• Given text
Short-Term Variability in Apnea-Hypopnea Index during Extended Home Portable Monitoring.

Author information

1
Section of Pulmonary, Critical Care, Sleep and Allergy, Department of Medicine, College of Medicine, University of Illinois at Chicago, Chicago, IL.
2
Center for Narcolepsy, Sleep and Health Research, College of Nursing, University of Illinois at Chicago.
3
Jesse Brown VA Medical Center, Chicago, IL.
4
Department of Health System Science, College of Nursing, University of Illinois at Chicago.
5
Sleep and Performance Research Center, Washington State University, Spokane, WA.
6
Center for Sleep and Circadian Neurobiology, Perelman School of Medicine, University of Pennsylvania, Philadelphia, PA.
7
Unit for Experimental Psychiatry, Division of Sleep and Chronobiology, Department of Psychiatry, Perelman School of Medicine, University of Pennsylvania, Philadelphia, PA.

• Dataset entries
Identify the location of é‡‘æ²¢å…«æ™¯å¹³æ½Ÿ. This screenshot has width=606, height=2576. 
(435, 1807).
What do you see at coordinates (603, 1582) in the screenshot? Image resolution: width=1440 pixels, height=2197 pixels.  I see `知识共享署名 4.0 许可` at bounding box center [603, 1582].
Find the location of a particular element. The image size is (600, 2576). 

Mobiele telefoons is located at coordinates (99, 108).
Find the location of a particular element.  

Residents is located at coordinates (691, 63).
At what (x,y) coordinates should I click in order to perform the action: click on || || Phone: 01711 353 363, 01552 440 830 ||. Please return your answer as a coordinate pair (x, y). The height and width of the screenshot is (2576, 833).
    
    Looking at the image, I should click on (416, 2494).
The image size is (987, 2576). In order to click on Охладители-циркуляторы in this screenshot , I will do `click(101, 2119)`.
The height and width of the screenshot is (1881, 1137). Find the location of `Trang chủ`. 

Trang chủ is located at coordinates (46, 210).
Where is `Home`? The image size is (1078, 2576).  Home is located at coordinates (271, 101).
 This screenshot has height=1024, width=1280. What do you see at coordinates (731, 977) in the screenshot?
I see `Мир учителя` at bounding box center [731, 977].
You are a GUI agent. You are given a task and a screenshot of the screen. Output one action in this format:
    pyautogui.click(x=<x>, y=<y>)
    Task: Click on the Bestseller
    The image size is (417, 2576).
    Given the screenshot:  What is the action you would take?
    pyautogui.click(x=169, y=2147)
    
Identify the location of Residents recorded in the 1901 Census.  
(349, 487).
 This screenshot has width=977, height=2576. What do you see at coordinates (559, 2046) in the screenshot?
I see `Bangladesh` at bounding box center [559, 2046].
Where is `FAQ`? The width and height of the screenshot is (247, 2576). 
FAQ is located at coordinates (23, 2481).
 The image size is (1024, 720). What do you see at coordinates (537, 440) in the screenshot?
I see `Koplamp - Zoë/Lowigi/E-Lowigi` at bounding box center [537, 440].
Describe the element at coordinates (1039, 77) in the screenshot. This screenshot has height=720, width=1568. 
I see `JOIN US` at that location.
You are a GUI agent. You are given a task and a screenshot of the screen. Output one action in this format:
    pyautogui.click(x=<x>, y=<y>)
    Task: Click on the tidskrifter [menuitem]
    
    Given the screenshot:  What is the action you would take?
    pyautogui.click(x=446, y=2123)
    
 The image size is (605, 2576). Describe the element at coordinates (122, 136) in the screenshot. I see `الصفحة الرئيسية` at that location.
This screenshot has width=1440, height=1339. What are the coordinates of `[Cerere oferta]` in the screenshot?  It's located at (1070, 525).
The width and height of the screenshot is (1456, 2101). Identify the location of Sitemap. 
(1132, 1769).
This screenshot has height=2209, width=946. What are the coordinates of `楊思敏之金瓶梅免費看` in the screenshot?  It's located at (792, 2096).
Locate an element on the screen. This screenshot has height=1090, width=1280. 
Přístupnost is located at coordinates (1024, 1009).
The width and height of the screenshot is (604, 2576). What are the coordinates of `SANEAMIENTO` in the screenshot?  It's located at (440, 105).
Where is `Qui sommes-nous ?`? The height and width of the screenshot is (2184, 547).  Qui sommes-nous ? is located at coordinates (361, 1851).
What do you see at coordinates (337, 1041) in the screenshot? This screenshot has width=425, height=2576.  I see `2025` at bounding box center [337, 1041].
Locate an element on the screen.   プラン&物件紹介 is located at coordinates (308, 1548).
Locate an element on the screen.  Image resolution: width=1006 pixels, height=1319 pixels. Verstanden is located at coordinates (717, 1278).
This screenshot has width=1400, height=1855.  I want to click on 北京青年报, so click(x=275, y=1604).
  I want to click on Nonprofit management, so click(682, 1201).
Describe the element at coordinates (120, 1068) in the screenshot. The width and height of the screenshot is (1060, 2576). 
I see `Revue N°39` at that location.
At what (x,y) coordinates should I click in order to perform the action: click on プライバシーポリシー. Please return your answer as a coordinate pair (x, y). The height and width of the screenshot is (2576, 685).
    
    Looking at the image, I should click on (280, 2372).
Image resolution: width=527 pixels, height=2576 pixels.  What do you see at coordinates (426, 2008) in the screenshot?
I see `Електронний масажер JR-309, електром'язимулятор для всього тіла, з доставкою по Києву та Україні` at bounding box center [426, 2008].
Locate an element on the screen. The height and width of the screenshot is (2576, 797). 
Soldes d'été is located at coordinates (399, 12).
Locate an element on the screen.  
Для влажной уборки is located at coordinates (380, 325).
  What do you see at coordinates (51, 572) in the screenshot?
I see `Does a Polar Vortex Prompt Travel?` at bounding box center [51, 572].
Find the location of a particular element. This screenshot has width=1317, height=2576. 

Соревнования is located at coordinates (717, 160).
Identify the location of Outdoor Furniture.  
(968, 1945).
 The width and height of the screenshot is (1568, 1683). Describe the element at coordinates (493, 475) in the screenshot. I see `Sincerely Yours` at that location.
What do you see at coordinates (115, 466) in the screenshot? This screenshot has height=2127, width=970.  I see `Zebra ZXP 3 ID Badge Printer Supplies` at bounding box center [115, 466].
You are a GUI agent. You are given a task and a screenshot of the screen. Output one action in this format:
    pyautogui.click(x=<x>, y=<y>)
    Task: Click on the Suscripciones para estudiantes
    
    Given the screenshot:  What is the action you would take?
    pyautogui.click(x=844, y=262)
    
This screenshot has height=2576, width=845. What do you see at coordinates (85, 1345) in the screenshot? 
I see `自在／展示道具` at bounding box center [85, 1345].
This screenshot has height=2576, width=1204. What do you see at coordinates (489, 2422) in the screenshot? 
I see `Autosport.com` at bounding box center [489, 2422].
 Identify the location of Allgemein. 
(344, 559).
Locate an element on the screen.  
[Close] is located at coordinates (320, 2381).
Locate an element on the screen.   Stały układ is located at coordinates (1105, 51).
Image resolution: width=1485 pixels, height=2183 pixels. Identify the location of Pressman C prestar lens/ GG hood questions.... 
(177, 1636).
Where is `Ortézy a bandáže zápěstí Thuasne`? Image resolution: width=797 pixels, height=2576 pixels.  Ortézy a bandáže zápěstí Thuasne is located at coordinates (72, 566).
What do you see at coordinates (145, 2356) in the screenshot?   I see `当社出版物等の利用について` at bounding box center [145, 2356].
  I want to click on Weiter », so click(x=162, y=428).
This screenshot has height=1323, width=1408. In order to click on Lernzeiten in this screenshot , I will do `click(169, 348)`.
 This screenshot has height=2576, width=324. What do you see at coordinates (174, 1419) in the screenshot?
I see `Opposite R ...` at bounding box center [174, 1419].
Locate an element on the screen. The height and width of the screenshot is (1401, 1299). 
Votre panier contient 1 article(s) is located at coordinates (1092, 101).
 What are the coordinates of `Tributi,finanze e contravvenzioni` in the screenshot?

• Exercise
Reproduce the apnea-hypopnea index text above in full, word for word.

• Exercise response
Short-Term Variability in Apnea-Hypopnea Index during Extended Home Portable Monitoring.

Author information

1
Section of Pulmonary, Critical Care, Sleep and Allergy, Department of Medicine, College of Medicine, University of Illinois at Chicago, Chicago, IL.
2
Center for Narcolepsy, Sleep and Health Research, College of Nursing, University of Illinois at Chicago.
3
Jesse Brown VA Medical Center, Chicago, IL.
4
Department of Health System Science, College of Nursing, University of Illinois at Chicago.
5
Sleep and Performance Research Center, Washington State University, Spokane, WA.
6
Center for Sleep and Circadian Neurobiology, Perelman School of Medicine, University of Pennsylvania, Philadelphia, PA.
7
Unit for Experimental Psychiatry, Division of Sleep and Chronobiology, Department of Psychiatry, Perelman School of Medicine, University of Pennsylvania, Philadelphia, PA.